Jérémie Boga a été le renfort de dernière minute de la Juventus pour étoffer le secteur offensif derrière Kenan Yildiz, tout juste prolongé. Désormais, il postule à un rôle clé dans le dispositif de Luciano Spalletti en vue du choc délicat face à l’Inter. Ces dernières heures, une interview particulièrement marquante de l’ailier offensif, accordée à DAZN, a également été publiée.
Pour le joueur, rejoindre la Juventus a été une véritable renaissance après une période difficile : "beaucoup d’émotions, je n’ai pas réalisé tout de suite, c’est seulement en signant que je me suis dit : oui, j’y suis. Je remercie chaque matin d’être ici, après ce qui s’est passé à Nice. Qui ai-je appelé ? Personne, car je voulais attendre d’avoir signé et que tout soit réglé. Ensuite, j’ai appelé mon père, qui est venu avec moi et ma femme. Lui non plus n’a pas réalisé tout de suite, il était très heureux et fier de moi. Il m’a dit : maintenant tu es là, tu dois rester et montrer ce dont tu es capable".

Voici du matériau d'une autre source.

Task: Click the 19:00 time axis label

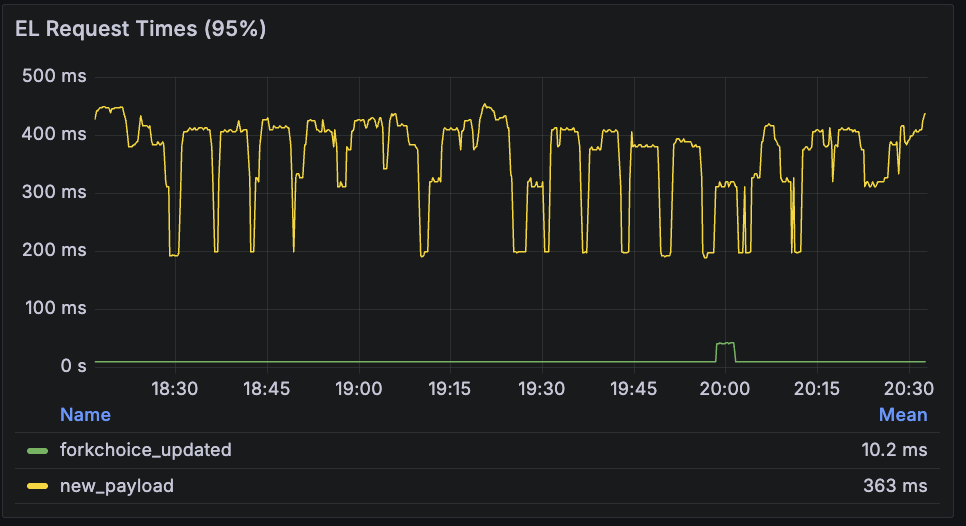Action: [358, 388]
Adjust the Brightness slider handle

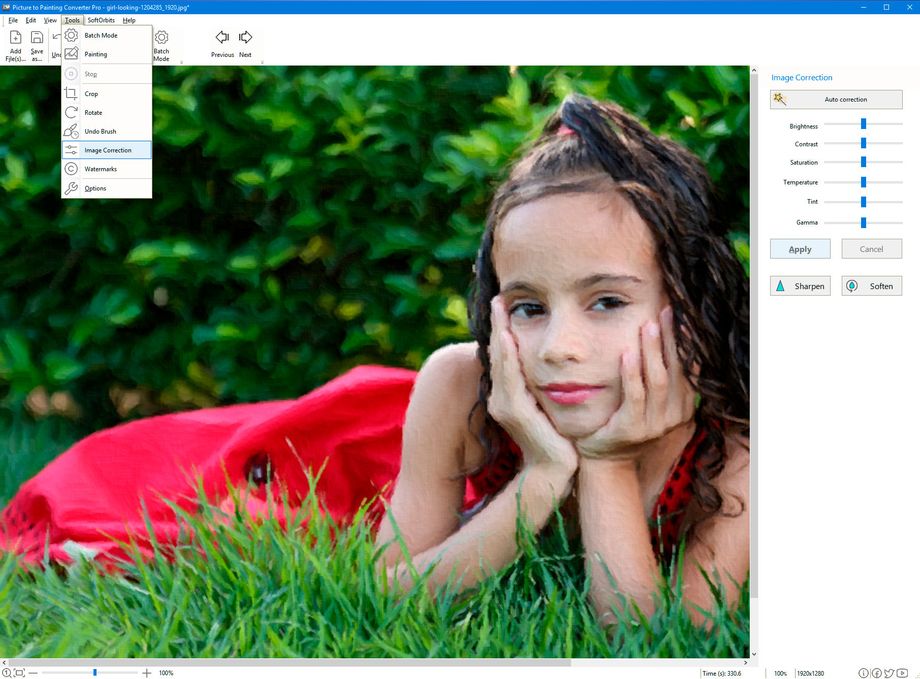[x=864, y=124]
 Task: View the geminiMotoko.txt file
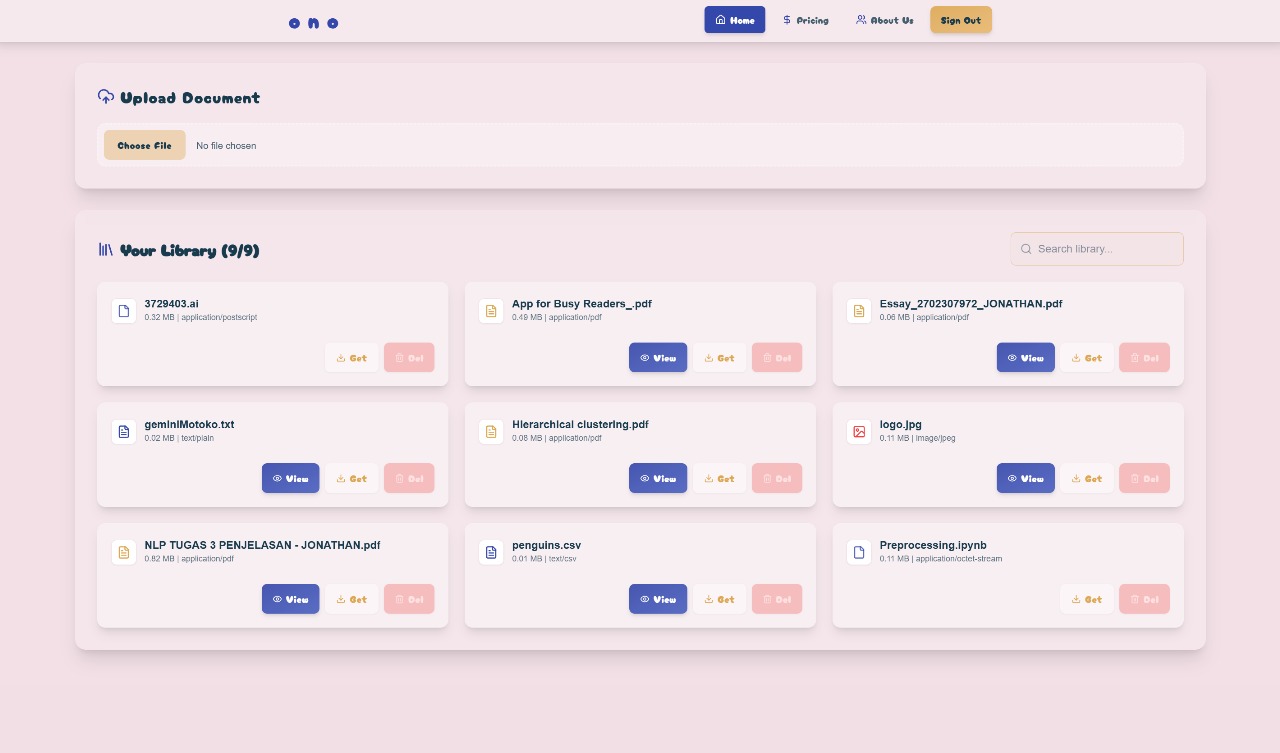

Le Français a aussi rappelé que son plus beau but en Serie A était justement contre l’équipe pour laquelle il joue aujourd’hui : "je ne peux pas l’oublier. Mon plus beau but en Serie A, face à une légende comme Buffon, c’est un beau souvenir, mais maintenant je suis de l’autre côté".
À propos de son récent passage à Nice, il a reconnu : "je ne peux pas encore entrer dans les détails, mais j’ai passé deux mois à la maison avec mon préparateur et ma femme. Une période difficile et je suis très heureux que nous en soyons sortis. Les deux premières semaines, j’ai perdu quelques kilos car je ne mangeais pas beaucoup, ma famille avait peur. Une période compliquée que je voulais oublier. Oui, la Juventus m’a sauvé, c’était comme une bénédiction. J’étais écarté du groupe depuis deux mois et maintenant je suis à la Juventus. C’est un rêve et je dois prouver à chaque match et à chaque entraînement que j’ai de la chance".
Sur ses coéquipiers et le Derby
"Khephren Thuram m’a tout de suite envoyé un message. Oui, j’ai fait les équipes de jeunes de la France avec Marcus et je suis ami avec les deux frères. À Nice, j’ai joué avec Khephren. Je n’ai pas encore parlé à Marcus, mais samedi, on ne sera pas amis, il faudra gagner et si on gagne, on pourra plaisanter après", a-t-il déclaré à propos de l’accueil de ses compatriotes.
Il retrouvera le second lors du Derby d’Italia demain : "un grand match, l’Inter est en tête et ce sera difficile pour nous, mais c’est un match qu’on peut gagner et on fera tout pour y arriver".
À propos de Yildiz, il a ajouté : "Un phénomène, jouer avec lui c’est quelque chose de spécial. Il m’a accueilli avec beaucoup de gentillesse. On a aussi discuté hier, on a joué ensemble. Je suis très content de jouer avec lui".